**Source passage**
# Is there a movie



## Katybug (Sep 8, 2013)

....that you enjoy watching over again, and even again?


*For me, almost anything with Meryl Streep, but my favorite is IT'S COMPLICATED.  A real chick flick for sure, but I don't remember ever laughing so hard as I did first time I saw it...laughed 'til I cried.  OUT OF AFRICA is another outstanding one I've seen several times.  She is the best actress I've ever known.

I'm sure lots of you ladies may feel the same way I do about THE SOUND OF MUSIC....one of the best ever.*


----------



## Anne (Sep 8, 2013)

I do love "Somewhere In Time"; don't know why, as it's so darn sappy...but Christopher Reeve and Jane Seymour are perfect for the roles.  Madame X (the first one) is very good, too.  I'm sure there's others I can't think of right now.


----------



## Dee63 (Sep 8, 2013)

Somewhere in Time is also a movie i could repeat all the time. Loved it, and the old-fashioned part of it. Great acting.


----------



## Katybug (Sep 8, 2013)

And I've never seen it, need to check it out.


----------



## maxHR (Sep 8, 2013)

"no country for old men" made by the Coen brothers


----------



## JustBonee (Sep 8, 2013)

My favorite chick flick is Sleepless in Seattle, and I've seen it countless times.   Anything that Nora Ephron has written is tops with me.  And also, her books made me laugh from start to finish .. just loved her work ... everything she did! 
 So sorry when I heard she died.


----------



## Katybug (Sep 8, 2013)

**Extracted material**
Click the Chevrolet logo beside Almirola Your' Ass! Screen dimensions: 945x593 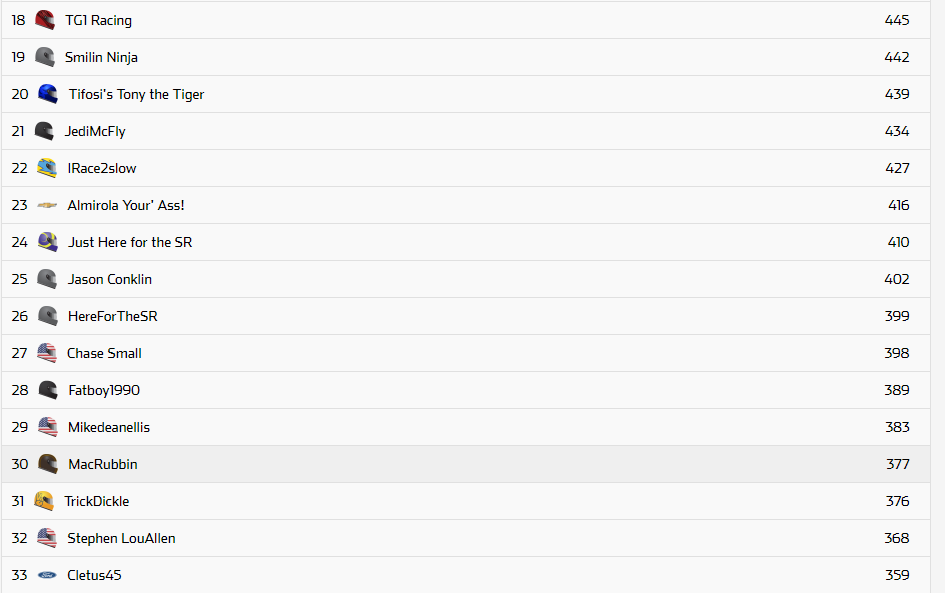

--

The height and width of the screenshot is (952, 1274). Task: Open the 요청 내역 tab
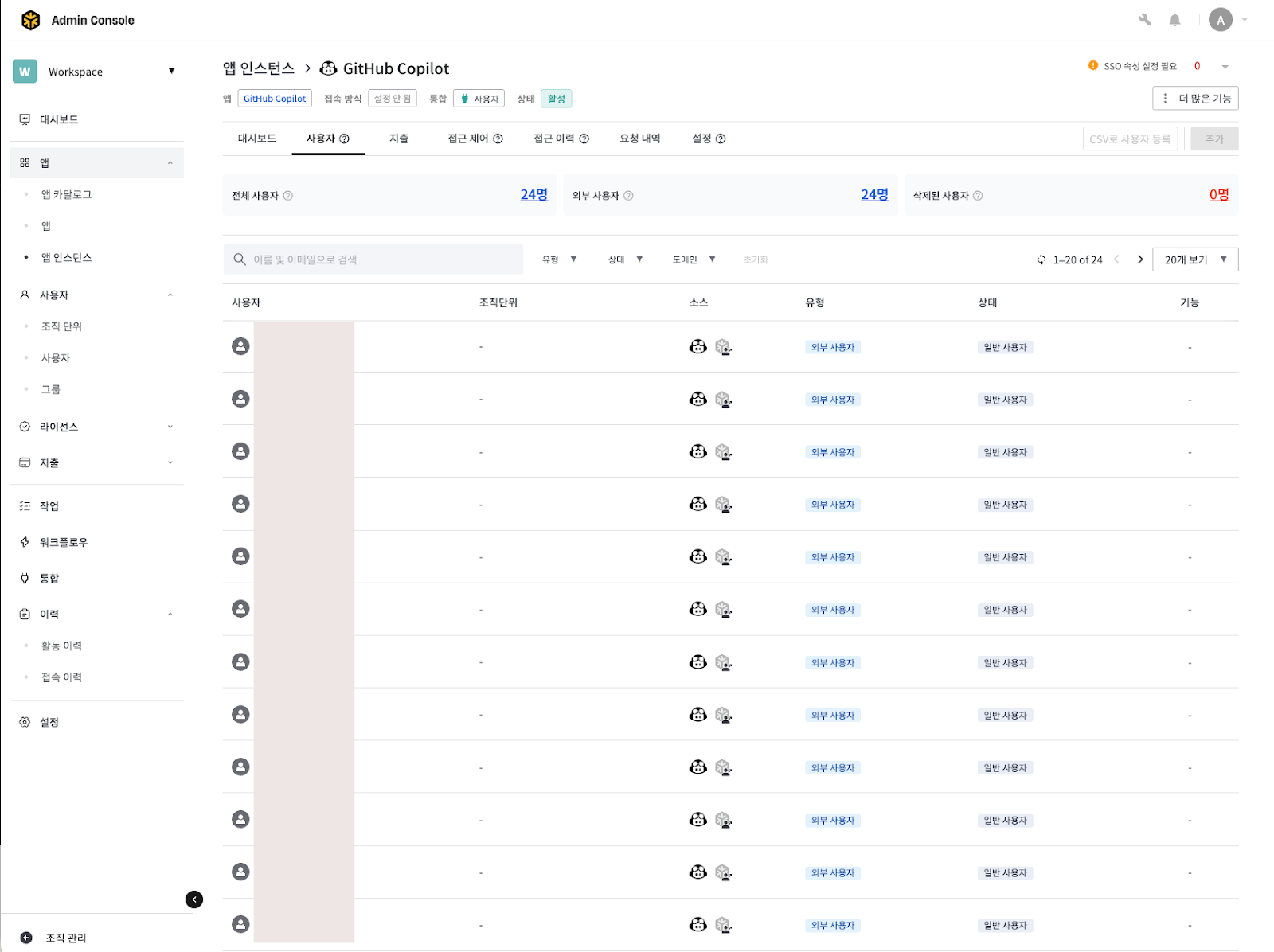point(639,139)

**Task requirements**
(a) Answer these questions about the forum thread on favorite movies.
(i) Which Meryl Streep movie does Katybug call her favorite?
(ii) Which two actors does Anne say are perfect for the roles in "Somewhere In Time"?
(iii) According to maxHR, who made "No Country for Old Men"?
(b) Carry on the forum thread about favorite movies from the point where it stops.
The material above comes from a separate source and has no connection to the thread about favorite movies.

**Outputs by task**
(a)
(i) It's Complicated
(ii) Christopher Reeve and Jane Seymour
(iii) The Coen brothers

(b)
maxHR said:


> "no country for old men" made by the Coen brothers



*Oh my gosh, that movie spooked me.  Everyone in it died, but have to admit the acting was excellent.  It is definitely a man's movie.  If I remember clearly, which doesn't happen often, it won for best picture that year.*


----------



## Jackie22 (Sep 8, 2013)

African Queen and Terms of Endearment


----------



## rkunsaw (Sep 8, 2013)

The Great Escape....The Villain ...The Gods Must Be Crazy ....Stalag 17  are some that come to mind. And  most any of Alfred Hitchcock's movies.


----------



## Pappy (Sep 8, 2013)

O Bother Where Art Thou....Really enjoyed this one. Seen it twice.


----------



## JustBonee (Sep 8, 2013)

Pappy said:


> O Bother Where Art Thou....Really enjoyed this one. Seen it twice.



Have also.  Great movie ... love the soundtrack!


----------



## Happyflowerlady (Sep 8, 2013)

There are several I just love watching, no matter that I have seen them several times. Some of the best are :

Frequency ...with Dennis Quaid, not quite time travel, but close, great plot, and heartwarming story.
LadyHawke ....beautiful love story with unique twist, she is a hawk by day, by nite he is a black wolf. Most awesome Fresian horse ! 
Usual Suspects..... Took me a couple times to really understand this Kevin Spacey classic.
The Italian Job.... Fast paced, and amazing gold heist with MiniCoopers.
Short Circuit.... Just plain LOVE this movie, and it was filmed in Astoria, Oregon, where I would love to live ! 
Almost Like Heaven.... Just looks like a ghost story, one to steal your heart.
Ghost.... List wouldn't be complete without this one . Makes me cry every time.
Hunt for Red October....no romance, just lots of drama, and great acting, wonderful plot !


----------



## Jillaroo (Sep 8, 2013)

_*That's an easy one Katy, it's Pretty Woman with Julia Roberts & Richard Gere, never get tired of watching it, and the part where those sales women turned her away, i can relate to that.*_


----------



## Warrigal (Sep 8, 2013)

Two oldies with Michael Caine : _Zulu,_ and _The Man Who Would be King_
Both ripper yarns


----------



## Warrigal (Sep 8, 2013)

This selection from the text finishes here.